Reknown Australian scientist (in biology and paleontology) Tim Flannery has spent the last few years researching alternative energy sources, and writing his book on climate, The Weathermakers
. I haven't read any reviews of his popular science book, but I do know it is suggested reading for one of the meteorology subjects at the Uni of Melbourne. Regardless, Flannery has come out fully supporting nuclear power much to the chagrin of others
:Greens Senator Bob Brown has rejected scientist Tim Flannery's call for nuclear power to be used to combat climate change.In a weekend newspaper article Dr Flannery says nuclear power is a clean source of energy.But Senator Brown says nuclear power should not replace fossil fuels."Energy efficiency and solar power and new energy, renewable modes are the answer and that's where we've got to go," he said.
If it's possible (or rather, feasible) to hamper global warming by using alternative energy, by all means we should adopt alternative energy means. But the sad reality of is that alternative energy means such as wind and solar do not guarantee to give sustainable base-power to industries. It's all good running your house on solar power (you can actually make some money if you generate too much), but your average aluminium smelter needs something a little more reliable.

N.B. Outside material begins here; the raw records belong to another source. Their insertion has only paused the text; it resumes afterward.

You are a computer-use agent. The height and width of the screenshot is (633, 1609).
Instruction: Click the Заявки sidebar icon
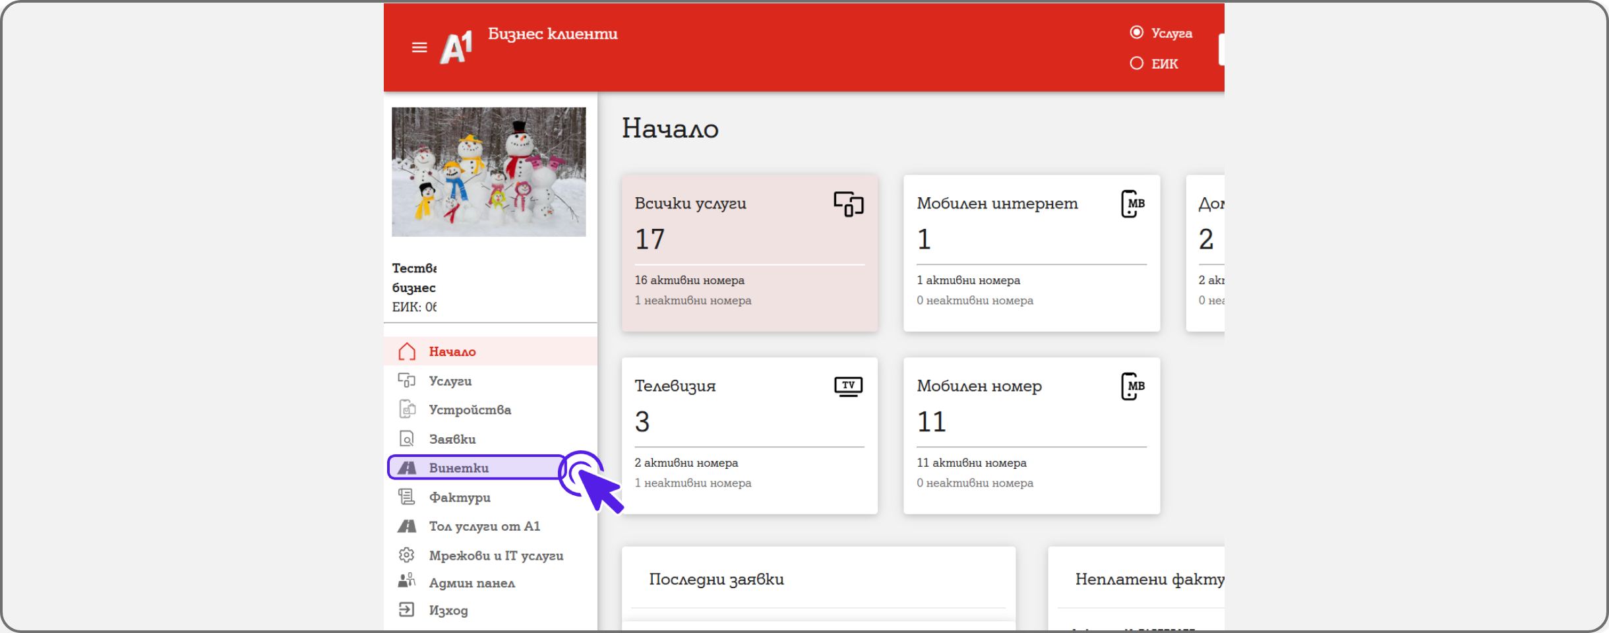tap(407, 438)
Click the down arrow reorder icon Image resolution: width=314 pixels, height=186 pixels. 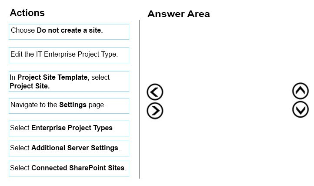[300, 109]
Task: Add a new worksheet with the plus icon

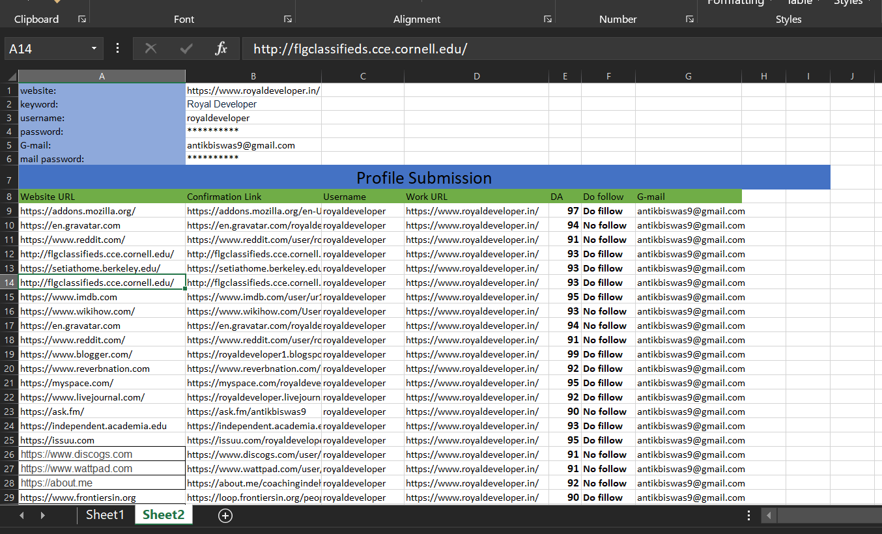Action: pyautogui.click(x=225, y=515)
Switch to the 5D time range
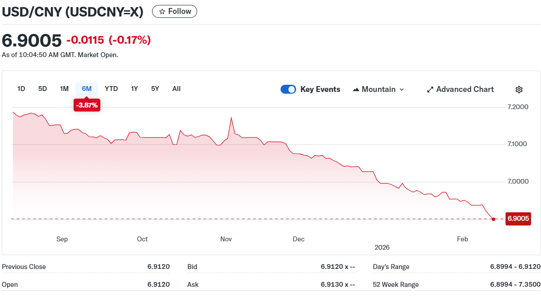The image size is (541, 298). coord(42,89)
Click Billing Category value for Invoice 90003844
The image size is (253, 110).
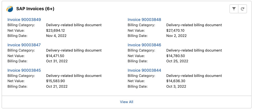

The linked article also mentions anti-nuclear campaigner and pediatrician, Dr Helen Caldicott, who the article claims is a Nobel Prize winner. Slightly misleading since it was an organisation she worked for
that was awarded the Nobel Prize (for the admirable cause of prevention of nuclear war), and not her. Wiki says the follwoing on the Caldicott
:Caldicott claimed that the Hershey Foods Corporation produced chocolate carrying strontium 90 because of the proximity of the Three Mile Island disaster to Hershey's Pennsylvania factory. According to Caldicott, strontium 90 that fell on the Pennsylvania grass found its way into the milk of the local dairy cows. Caldicott provided no evidence to support her claim and specialists in the field consider it an absurd, irresponsible claim. According to EPA reports, Strontium 90 was not among the radionuclides emitted by Three Mile Island as only gases were emitted.

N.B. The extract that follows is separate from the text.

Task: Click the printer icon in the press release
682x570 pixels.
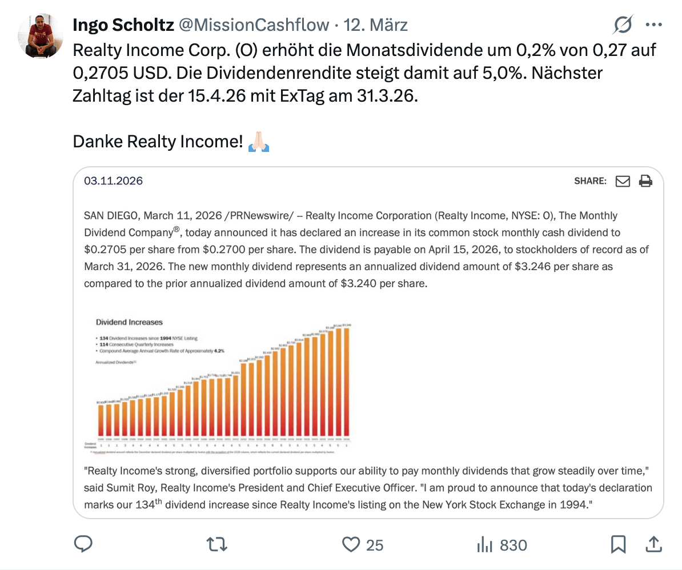Action: point(645,180)
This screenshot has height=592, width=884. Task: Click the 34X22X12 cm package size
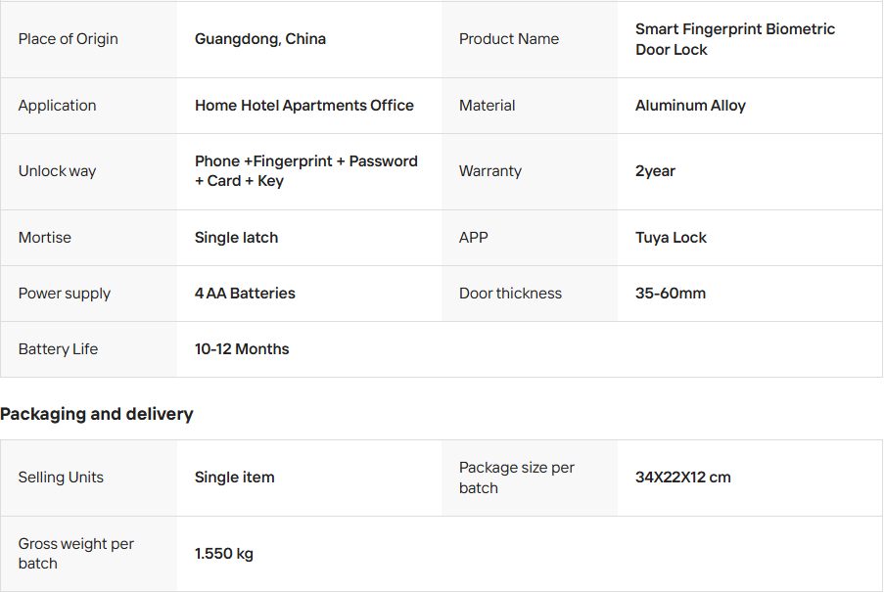pos(682,478)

What a highly reliable "expert" she is. Regardless, the power generation, and subsequent curtailing of global warming, are rather complex issues. I personally think it's quite feasible to create undeniably safe nuclear power-stations - we could always ask the French for advice since they have 79% nuclear power. Whether we should is another question. Still, it does not mean that fear-mongers like Caldictott can so blatantly mislead the public.